Blog 132: 3.16.1 - 3.16.4

Rick Phillips

My how time flies, we like to say.  But, reading Calvin, we realize that while time flies, challenges to the gospel seldom change.  Chapter 16 of Book 3 takes up challenges and accusations to the doctrine of justification through faith alone.  These arguments never seem to die (in part because they are kept alive by their original source, the Roman Catholic Church).  The good news is that heresy is always the source of many excellent writings by orthodox Christians.  Thus the doctrinal and pastoral value of these four paragraphs in Calvin's Institutes is very high, and worthy of consideration by every believer.

Let's catalogue the objections to justification through faith alone, as Calvin deals with them.  First, is the charge that to teach faith alone is to do away with good works.  How many well meaning false teachers - including some who know the truth of justification through faith alone (hello, Richard Baxter!) - insist on some form of legalism as being necessary to the cause of good works.  They reason this way: "If they believe that salvation is by faith alone, it will lead them to sin and moral laxity!"  If such a thought has crossed your lips, then read Calvin carefully in 3:16.1.  And think about Calvin's accusations: shameless, impious, slanderous.  He is right!  Here is the charge, Calvin records: justification through faith alone destroys good works.  Yet experience shows that the legalists are the least filled with truly good works.  Meanwhile, those who grasp justification (by faith alone) necessarily grasp sanctification, too, for there is only one Christ.  Calvin writes, "Christ justifies no one whom he does not at the same time sanctify.  These benefits are joined together by an everlasting and indissoluble bond."  I love it when Calvin gets really worked up (as he does here), because it means something vitally important is under discussion and that Calvin's most passionate prose is likely to be seen.

A variation on this theme is that the belief in merit through good works is necessary to inspiring moral zeal.  Calvin dismisses this idea as "stupid."  He reminds us that true believers are motivated for the worship and glory of God, not just for personal rewards.  Moreover, a Christian's holy calling and the indwelling of the Holy Spirit compel believers to holiness, so that we need not resort to the ruse of false teaching so as to manipulate goodness in Christ's people.  How many exhortations to holiness do we find in the New Testament that make no mention at all of rewards and merit?  God's mercy is the most common argument for good deeds.  It is true that, so as to neglect no proper means of motivation, the Scriptures tell us of future rewards.  Yet we cannot honestly say that the hope of gain predominates in biblical exhortations, nor that any Christian can be motivated solely for selfish advancement.  Ultimately, Calvin states, "there is no honoring of God unless his mercy be acknowledged."  The "fear of God," which papists consider a source of merit, is itself scripturally "founded upon the pardon and forgiveness of sins."

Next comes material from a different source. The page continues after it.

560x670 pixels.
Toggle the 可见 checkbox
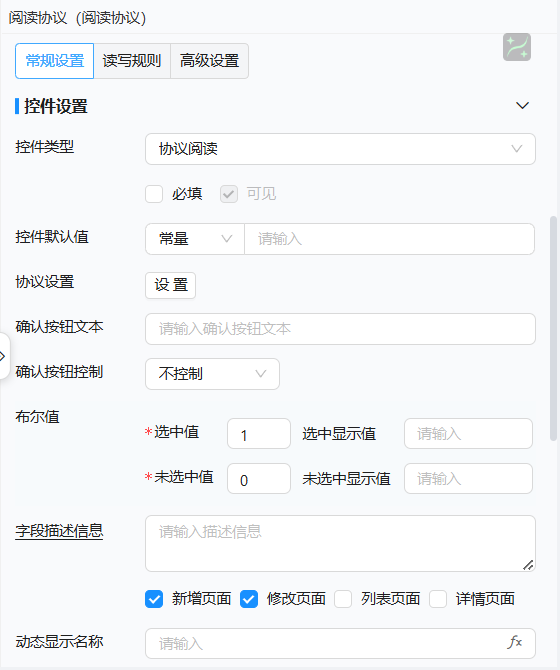[x=229, y=194]
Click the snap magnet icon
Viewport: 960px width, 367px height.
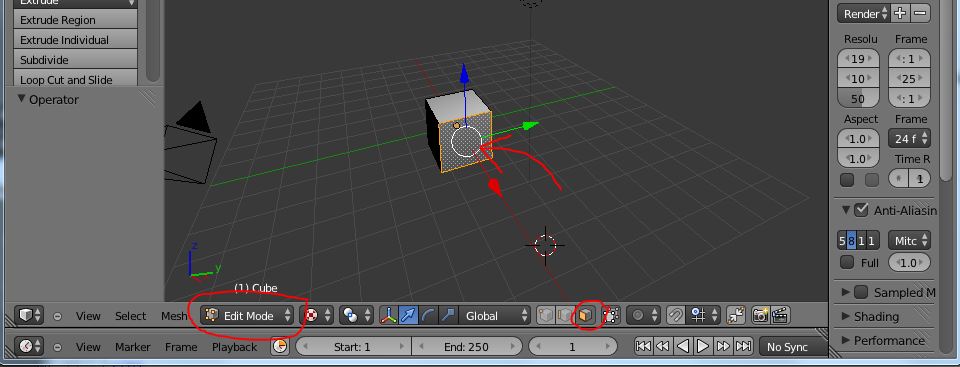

This shows that the criticism that justification incites wantonness is ignorant of the truth.  But to go further and say that faith alone intends to promote sin is nothing short of slander.  To the contrary, the teaching of justification through faith alone, set in the context of the Bible's truths regarding God, man, and judgment, create a dread of sin and a loathing of one's own depravity.  Those who rely on faith alone are rejecting the paltry merit of works because we know that sin requires nothing short of Christ's blood.  Why, then, would we promote sin, holding so clear a view of its horror?  Profound words and worthy of our meditation.